Control del conocimiento

Aunque la distribución del poder, los recursos, el privilegio y los ingresos (así como el acceso al empleo o el confinamiento al desempleo) continúan dependiendo en parte de las fuerzas que quedan del mercado así como de otros factores tradicionales, cada vez es más decisiva la presencia del acaparamiento, acceso o control del conocimiento. La desigualdad social ha sido siempre tripartita: unos mandan, otros reciben órdenes pero también las dan, y otros sólo obedecen. Hoy en día esa tripartición está cada vez más íntimamente ligada al conocimiento (práctico) y a¡ control de ese conocimiento. Merced a la informática, la telemática y la microelectrónica las consecuencias se hacen sentir por todas partes. Por ejemplo, hay hoy una marcada tendencia a que el conocimiento técnico innovador se concentre en ciertos lugares, California, verbigracia, y su Valle del Sílice, mientras que la mano de obra se lleva hacia la periferia del sistema político-económico mundial.

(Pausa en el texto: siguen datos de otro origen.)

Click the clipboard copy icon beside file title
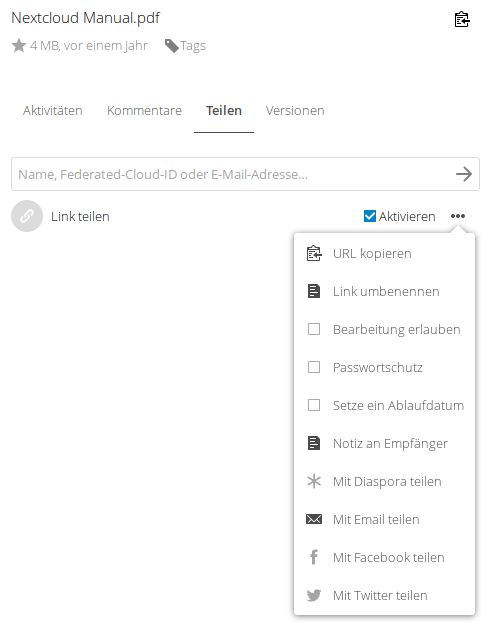489x627 pixels. (x=462, y=19)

En cuestión de segundos, vía satélite, los ingenieros e investigadores del Valle de Sílice pueden mandar sus planos a una fábrica remota, escondida en la Amazonía, o en el sureste asiático. Hay quien predice una división mundial del trabajo, íntimamente ligada a la geopolítica del conocimiento técnico, que en un decenio aproximadamente agudizará las desigualdades y llevará mayor impericia y despericia a los países periféricos, haciéndoles aún más dependientes de los centrales.

Los efectos de estos procesos son tan incipientes que nuestra incertidumbre respecto a sus consecuencias no vienen sino a complicar y agravar las confusiones morales a que nos ha llevado nuestra economía política, basada sobre la creencia en la riqueza universal y la productividad siempre crecientes. Éstas son enemigas de la austeridad y de la aceptación de la vida sencilla. Ahora ya son muchos los que ven que todo eso no puede ser bueno, pero carecemos de un marco moral de referencia con aceptación universal, ya que el pluralismo ideológico, afortunadamente, es uno de los pilares de nuestras liberales convicciones. Éstas se hallan bastante bien repartidas, salvo en tierras de bárbaros, tiranos y en las tecnoburocracias monolíticas, que no ocupan poco espacio. Las armas que tenemos para una nueva ética de la vida social son pues bien débiles, ya que son sólo las de la persuasión y la parsimonia civilizada. El problema, ahora es saber si la doma del trabajo por la tecnología y el instrumentalismo en las relaciones humanas nos va a domar también del todo nuestro espíritu. A lo peor, si ello ocurre, no nos daremos cuenta, sumidos ya en la sosa bienaventuranza de un ocio sin riendas.